Directions:
Please return each record exactly, leaving nothing out.

Task data:
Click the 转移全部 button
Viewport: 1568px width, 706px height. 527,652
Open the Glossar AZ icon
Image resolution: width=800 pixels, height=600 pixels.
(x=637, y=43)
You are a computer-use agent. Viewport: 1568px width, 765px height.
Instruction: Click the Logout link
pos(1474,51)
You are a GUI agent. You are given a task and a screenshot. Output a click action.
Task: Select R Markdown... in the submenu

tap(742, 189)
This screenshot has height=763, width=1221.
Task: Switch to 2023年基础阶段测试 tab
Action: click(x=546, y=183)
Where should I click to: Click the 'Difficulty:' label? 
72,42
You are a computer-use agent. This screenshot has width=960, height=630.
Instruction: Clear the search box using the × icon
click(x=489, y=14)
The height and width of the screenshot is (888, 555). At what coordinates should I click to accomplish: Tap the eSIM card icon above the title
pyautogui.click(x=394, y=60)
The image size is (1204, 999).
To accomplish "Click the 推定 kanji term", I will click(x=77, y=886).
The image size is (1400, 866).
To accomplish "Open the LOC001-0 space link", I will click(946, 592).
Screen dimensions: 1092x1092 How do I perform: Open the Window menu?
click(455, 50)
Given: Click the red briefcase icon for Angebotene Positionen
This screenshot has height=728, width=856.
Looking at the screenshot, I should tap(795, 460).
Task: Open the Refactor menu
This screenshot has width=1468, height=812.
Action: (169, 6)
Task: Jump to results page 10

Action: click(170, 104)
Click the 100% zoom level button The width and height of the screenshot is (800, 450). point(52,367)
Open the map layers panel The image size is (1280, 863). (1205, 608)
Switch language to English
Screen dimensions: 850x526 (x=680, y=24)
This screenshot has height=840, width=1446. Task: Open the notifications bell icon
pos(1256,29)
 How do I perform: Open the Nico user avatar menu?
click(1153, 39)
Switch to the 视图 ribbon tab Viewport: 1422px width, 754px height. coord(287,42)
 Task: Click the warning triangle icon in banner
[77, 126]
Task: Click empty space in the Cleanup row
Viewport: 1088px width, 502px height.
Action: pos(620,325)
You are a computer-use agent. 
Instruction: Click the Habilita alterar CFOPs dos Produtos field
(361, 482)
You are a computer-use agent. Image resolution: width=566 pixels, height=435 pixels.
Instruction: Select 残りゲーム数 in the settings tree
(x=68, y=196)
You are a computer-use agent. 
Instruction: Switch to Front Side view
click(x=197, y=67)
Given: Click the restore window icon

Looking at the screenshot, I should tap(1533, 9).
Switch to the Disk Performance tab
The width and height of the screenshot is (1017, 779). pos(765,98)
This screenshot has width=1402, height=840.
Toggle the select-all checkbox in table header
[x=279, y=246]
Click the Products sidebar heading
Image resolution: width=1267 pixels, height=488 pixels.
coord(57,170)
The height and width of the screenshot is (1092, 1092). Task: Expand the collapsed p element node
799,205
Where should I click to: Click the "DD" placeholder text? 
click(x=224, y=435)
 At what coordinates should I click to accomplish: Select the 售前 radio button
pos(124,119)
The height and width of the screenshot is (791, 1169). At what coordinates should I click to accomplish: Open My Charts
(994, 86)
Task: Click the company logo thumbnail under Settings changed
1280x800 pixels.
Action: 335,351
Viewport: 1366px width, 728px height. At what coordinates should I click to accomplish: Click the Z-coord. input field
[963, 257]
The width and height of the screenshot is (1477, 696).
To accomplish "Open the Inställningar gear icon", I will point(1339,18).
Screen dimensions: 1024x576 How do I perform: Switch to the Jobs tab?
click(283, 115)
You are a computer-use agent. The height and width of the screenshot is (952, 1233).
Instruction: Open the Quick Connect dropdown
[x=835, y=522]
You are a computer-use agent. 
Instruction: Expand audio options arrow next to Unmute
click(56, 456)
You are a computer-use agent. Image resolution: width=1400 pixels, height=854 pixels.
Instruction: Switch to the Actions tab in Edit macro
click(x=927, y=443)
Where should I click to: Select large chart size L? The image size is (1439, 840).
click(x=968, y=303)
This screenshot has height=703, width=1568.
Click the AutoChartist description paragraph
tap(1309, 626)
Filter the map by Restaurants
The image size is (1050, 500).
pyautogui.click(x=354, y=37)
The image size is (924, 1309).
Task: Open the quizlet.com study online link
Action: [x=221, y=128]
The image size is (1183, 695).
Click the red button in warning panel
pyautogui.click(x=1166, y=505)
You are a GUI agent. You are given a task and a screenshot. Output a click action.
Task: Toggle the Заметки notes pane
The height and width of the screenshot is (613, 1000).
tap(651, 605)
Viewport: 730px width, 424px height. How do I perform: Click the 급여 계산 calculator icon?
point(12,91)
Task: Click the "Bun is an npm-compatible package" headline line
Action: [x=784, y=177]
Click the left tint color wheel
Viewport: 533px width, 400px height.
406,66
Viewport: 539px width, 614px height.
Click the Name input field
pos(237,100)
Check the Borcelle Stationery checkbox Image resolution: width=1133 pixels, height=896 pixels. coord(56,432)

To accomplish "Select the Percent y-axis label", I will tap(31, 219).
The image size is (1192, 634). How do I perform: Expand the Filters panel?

Answer to this problem:
Click the 转移全部 button
Viewport: 1568px width, 706px height. 527,652
Open the Glossar AZ icon
Image resolution: width=800 pixels, height=600 pixels.
(x=637, y=43)
You are a computer-use agent. Viewport: 1568px width, 765px height.
Instruction: Click the Logout link
pos(1474,51)
You are a GUI agent. You are given a task and a screenshot. Output a click action.
Task: Select R Markdown... in the submenu

tap(742, 189)
This screenshot has height=763, width=1221.
Task: Switch to 2023年基础阶段测试 tab
Action: click(x=546, y=183)
Where should I click to: Click the 'Difficulty:' label? 
72,42
You are a computer-use agent. This screenshot has width=960, height=630.
Instruction: Clear the search box using the × icon
click(x=489, y=14)
The height and width of the screenshot is (888, 555). At what coordinates should I click to accomplish: Tap the eSIM card icon above the title
pyautogui.click(x=394, y=60)
The image size is (1204, 999).
To accomplish "Click the 推定 kanji term", I will click(x=77, y=886).
The image size is (1400, 866).
To accomplish "Open the LOC001-0 space link", I will click(946, 592).
Screen dimensions: 1092x1092 How do I perform: Open the Window menu?
click(455, 50)
Given: Click the red briefcase icon for Angebotene Positionen
This screenshot has height=728, width=856.
Looking at the screenshot, I should tap(795, 460).
Task: Open the Refactor menu
This screenshot has width=1468, height=812.
Action: (169, 6)
Task: Jump to results page 10

Action: click(170, 104)
Click the 100% zoom level button The width and height of the screenshot is (800, 450). point(52,367)
Open the map layers panel The image size is (1280, 863). (1205, 608)
Switch language to English
Screen dimensions: 850x526 (x=680, y=24)
This screenshot has height=840, width=1446. Task: Open the notifications bell icon
pos(1256,29)
 How do I perform: Open the Nico user avatar menu?
click(1153, 39)
Switch to the 视图 ribbon tab Viewport: 1422px width, 754px height. coord(287,42)
 Task: Click the warning triangle icon in banner
[77, 126]
Task: Click empty space in the Cleanup row
Viewport: 1088px width, 502px height.
Action: pos(620,325)
You are a computer-use agent. 
Instruction: Click the Habilita alterar CFOPs dos Produtos field
(361, 482)
You are a computer-use agent. Image resolution: width=566 pixels, height=435 pixels.
Instruction: Select 残りゲーム数 in the settings tree
(x=68, y=196)
You are a computer-use agent. 
Instruction: Switch to Front Side view
click(x=197, y=67)
Given: Click the restore window icon

Looking at the screenshot, I should tap(1533, 9).
Switch to the Disk Performance tab
The width and height of the screenshot is (1017, 779). pos(765,98)
This screenshot has width=1402, height=840.
Toggle the select-all checkbox in table header
[x=279, y=246]
Click the Products sidebar heading
Image resolution: width=1267 pixels, height=488 pixels.
coord(57,170)
The height and width of the screenshot is (1092, 1092). Task: Expand the collapsed p element node
799,205
Where should I click to: Click the "DD" placeholder text? 
click(x=224, y=435)
 At what coordinates should I click to accomplish: Select the 售前 radio button
pos(124,119)
The height and width of the screenshot is (791, 1169). At what coordinates should I click to accomplish: Open My Charts
(994, 86)
Task: Click the company logo thumbnail under Settings changed
1280x800 pixels.
Action: 335,351
Viewport: 1366px width, 728px height. At what coordinates should I click to accomplish: Click the Z-coord. input field
[963, 257]
The width and height of the screenshot is (1477, 696).
To accomplish "Open the Inställningar gear icon", I will point(1339,18).
Screen dimensions: 1024x576 How do I perform: Switch to the Jobs tab?
click(283, 115)
You are a computer-use agent. The height and width of the screenshot is (952, 1233).
Instruction: Open the Quick Connect dropdown
[x=835, y=522]
You are a computer-use agent. 
Instruction: Expand audio options arrow next to Unmute
click(56, 456)
You are a computer-use agent. Image resolution: width=1400 pixels, height=854 pixels.
Instruction: Switch to the Actions tab in Edit macro
click(x=927, y=443)
Where should I click to: Select large chart size L? The image size is (1439, 840).
click(x=968, y=303)
This screenshot has height=703, width=1568.
Click the AutoChartist description paragraph
tap(1309, 626)
Filter the map by Restaurants
The image size is (1050, 500).
pyautogui.click(x=354, y=37)
The image size is (924, 1309).
Task: Open the quizlet.com study online link
Action: [x=221, y=128]
The image size is (1183, 695).
Click the red button in warning panel
pyautogui.click(x=1166, y=505)
You are a GUI agent. You are given a task and a screenshot. Output a click action.
Task: Toggle the Заметки notes pane
The height and width of the screenshot is (613, 1000).
tap(651, 605)
Viewport: 730px width, 424px height. How do I perform: Click the 급여 계산 calculator icon?
point(12,91)
Task: Click the "Bun is an npm-compatible package" headline line
Action: [x=784, y=177]
Click the left tint color wheel
Viewport: 533px width, 400px height.
406,66
Viewport: 539px width, 614px height.
Click the Name input field
pos(237,100)
Check the Borcelle Stationery checkbox Image resolution: width=1133 pixels, height=896 pixels. coord(56,432)

To accomplish "Select the Percent y-axis label", I will tap(31, 219).
The image size is (1192, 634). How do I perform: Expand the Filters panel?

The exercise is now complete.